# Buying Lift Tickets on Craigslist!



## NathanH.

Hey Buzzards,
I was going to use a Shell voucher this weekend for a trip to Monarch with some friends but found out this weekend was a black out date. So I hopped on CL looking for lift tickets and found 6 for 150$ with no black out dates good until April 11.

Should I worry about being scammed?
Do people make face tickets to sell?

I am supposed to meet to buy them @ 5 so hopefully some of you chime in before then.

Thanks, 
Nathan H.


----------



## feats of strength

check his ID..address and any other way to harrass him if you get screwed.

We could put together a buzzards task force to hit scammers.
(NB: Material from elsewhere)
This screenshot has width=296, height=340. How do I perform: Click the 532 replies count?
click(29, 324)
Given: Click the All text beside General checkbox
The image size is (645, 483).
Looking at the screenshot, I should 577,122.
Imagine the flury of power paws to the face!

Cheers,
Marc


----------



## glenn

Meet them at the mountain and pay for the first day only until you get at least 1 ticket verified as good to .


----------



## Buckrodgers

Well, I can't vouch for other random people, but I have sold my loveland 4 pack leftovers on Craigslist the last couple of years and I wasn't scamming anyone...


----------



## Theophilus

I've bought plentyy of tickets on CL, but I went to their house to get them and not some back alley. 
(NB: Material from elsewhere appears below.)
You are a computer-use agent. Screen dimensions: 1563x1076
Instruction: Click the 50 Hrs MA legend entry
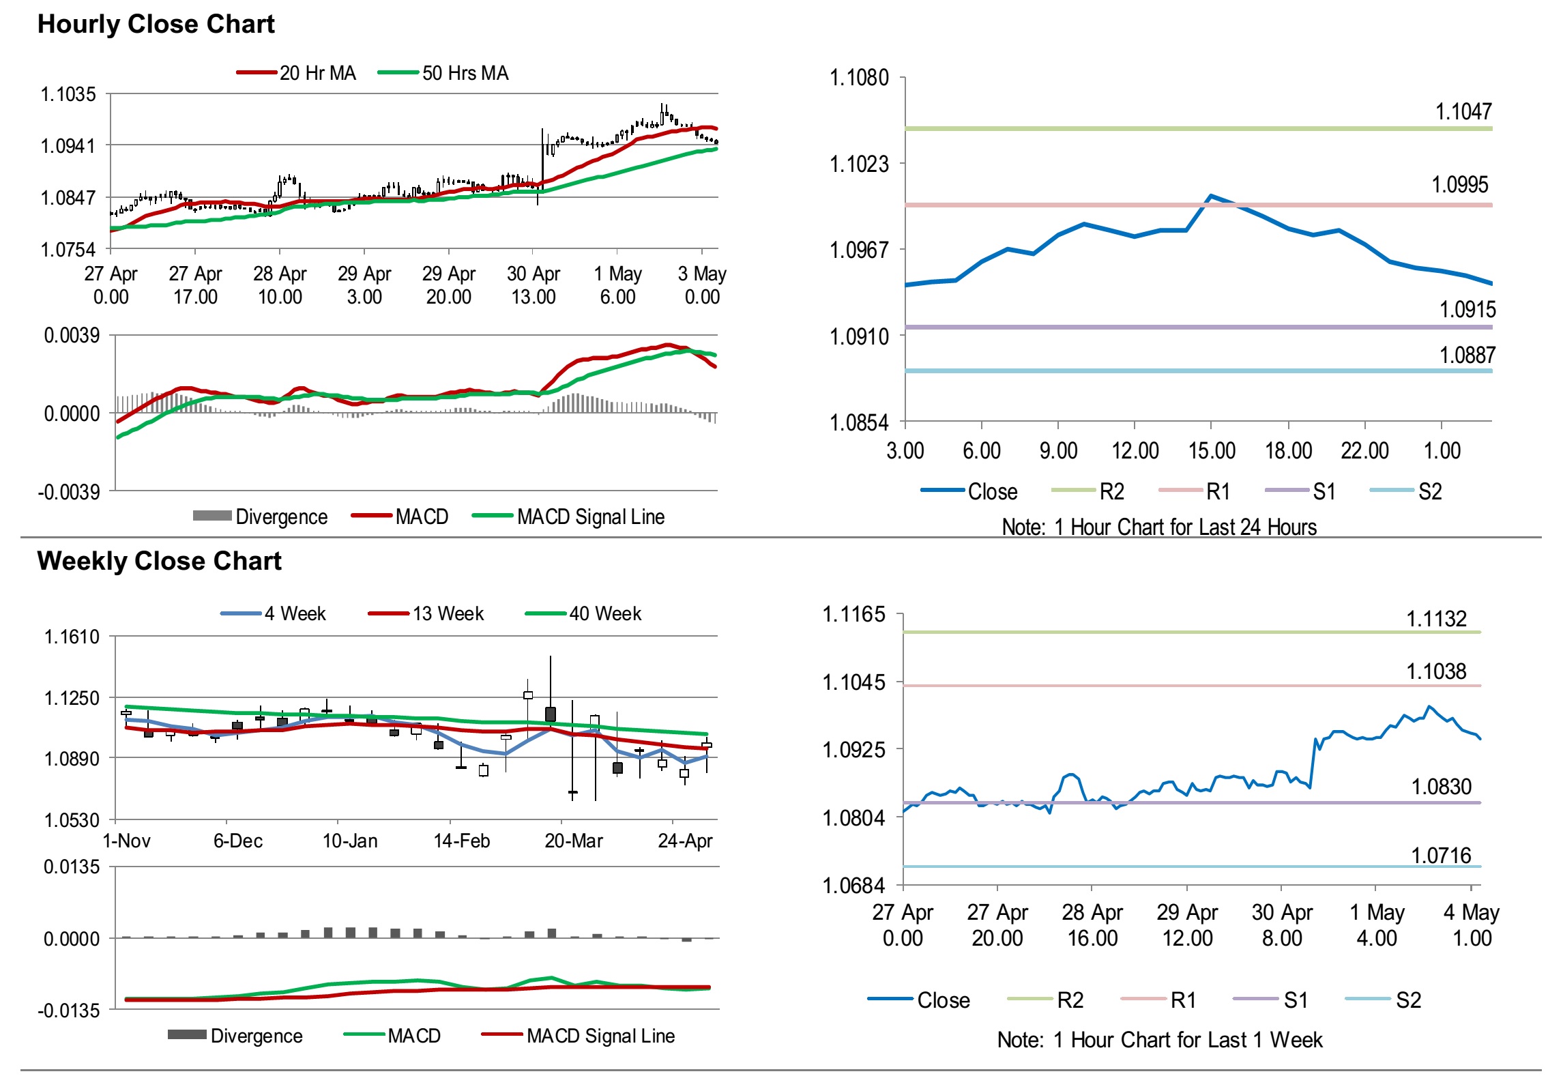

People who don't ski often get comp'd tickets and sell them on CL.


----------



## NathanH.

Hey Everyone,
Went ahead and bought 6 tickets for 150$. Pretty good deal to get my girlfriend on the slopes with me. Anyways I made sure to get an ID and license plate #.

Will hopefully follow-up Sunday with a had a great day on the mountain post and not a SCAM! post.

Thanks again,
Nathan H.


----------



## DanOrion

They should have a slightly bitter, chemical taste.


----------



## BoscoBoater

If craigslist makes you nervous, you could try liftopia....

Discount Lift Tickets - Buy Ski Deals and Ski Lift Tickets Online

Sometimes their prices are great.


----------



## lmyers

I know your set now Nathan, but for anyone else interested in some good deals on Monarch tickets check out Tom Martino's ski deals:
KDVR/KWGN : Winter Ski Deals

$28 lift tickets, but only 145 of them left...


----------



## whip

*oh yeah*

ordered mine!


----------



## NathanH.

Tickets worked great! Snow was really coming down when I pulled out of the lot, tomorrow may be a great day to be on the slopes.

Thanks for all the replies.


----------